[TASK OBJECTIVE]
In the records, copy everything from the line containing "You are a GUI" down to the line containing "pyautogui.click(x=102, y=106)", swapping "screenshot" for "capture" and changing nothing else. Leave the pictures out.

[MATERIAL PROVIDED]

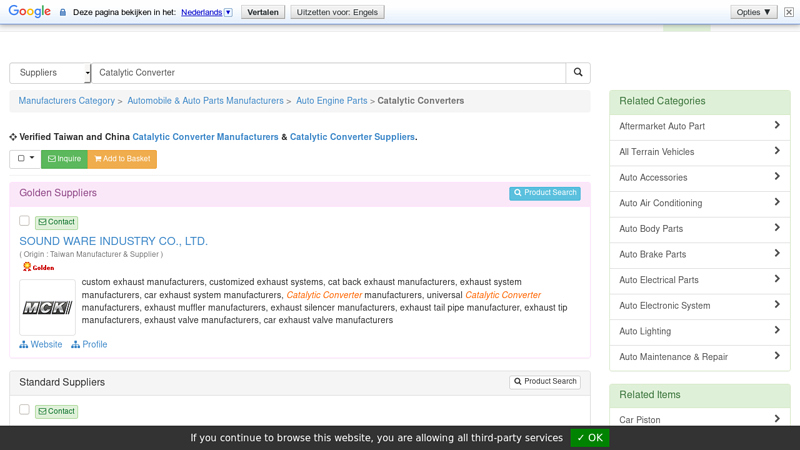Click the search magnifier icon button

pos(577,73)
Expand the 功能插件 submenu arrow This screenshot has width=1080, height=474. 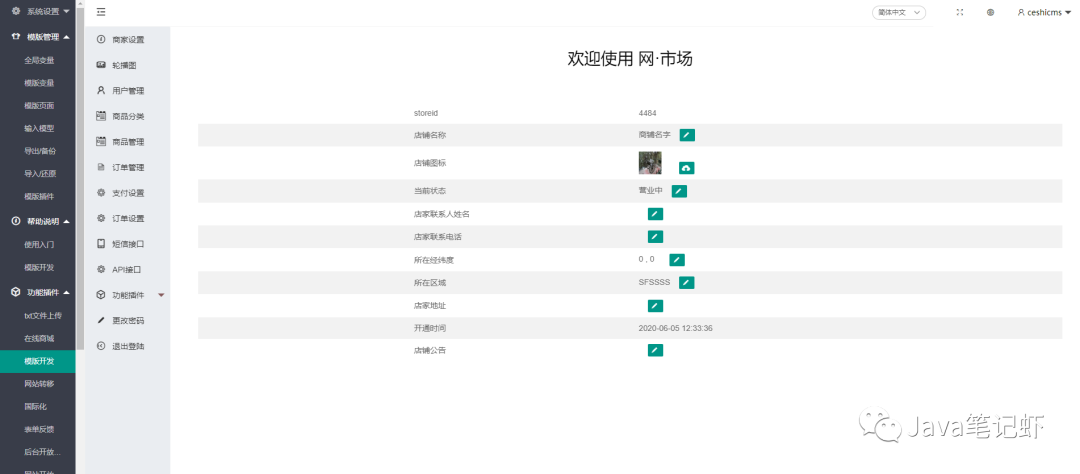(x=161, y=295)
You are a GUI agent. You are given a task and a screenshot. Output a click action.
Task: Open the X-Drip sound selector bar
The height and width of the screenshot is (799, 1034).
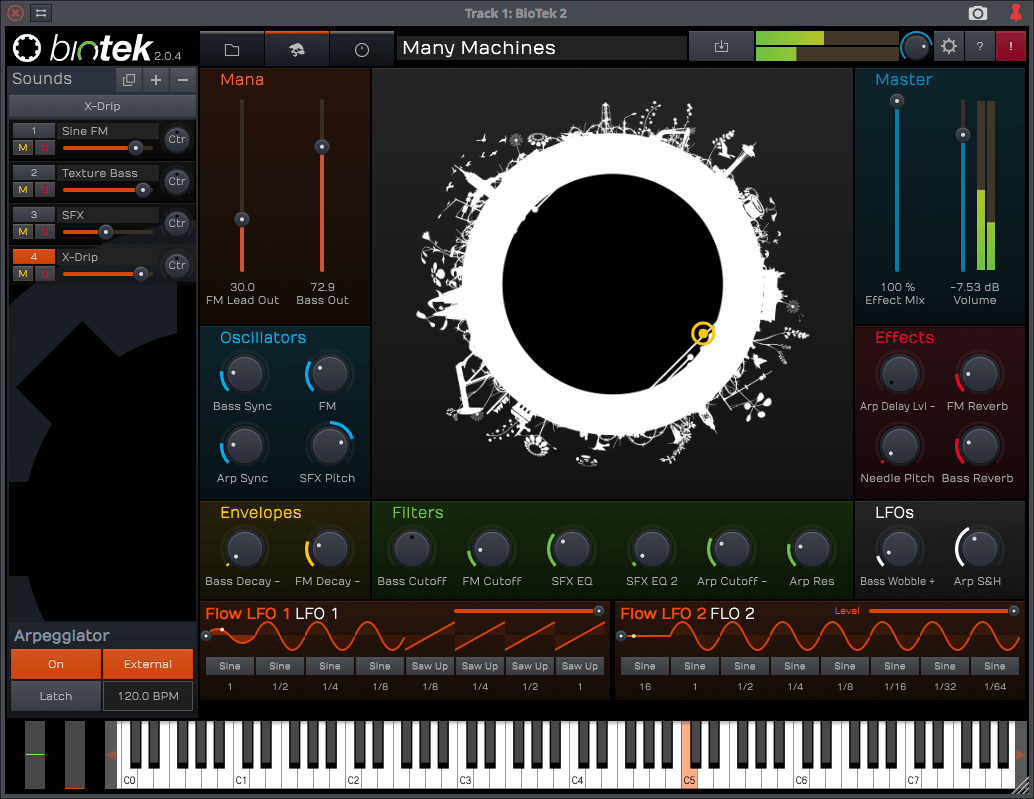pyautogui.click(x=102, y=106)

==

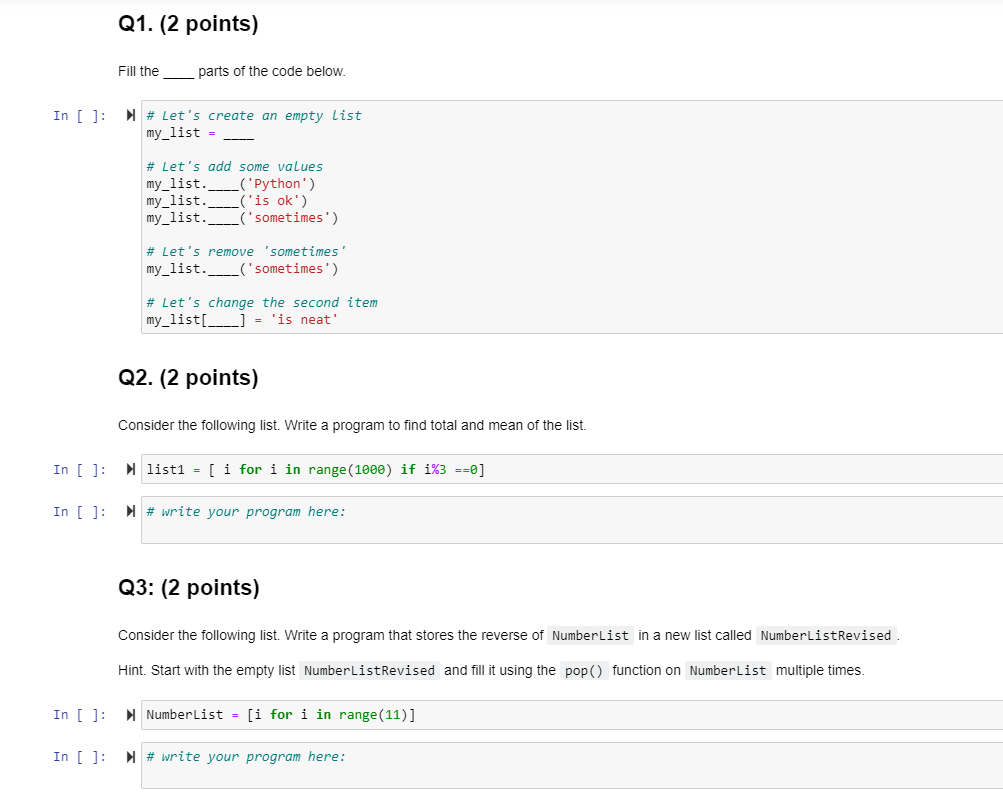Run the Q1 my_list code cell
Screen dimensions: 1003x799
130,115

[RIGHT ANSWER]
You are a GUI agent. You are given a task and a capture. Output a click action.
Task: Open the X-Drip sound selector bar
The height and width of the capture is (799, 1034).
pyautogui.click(x=102, y=106)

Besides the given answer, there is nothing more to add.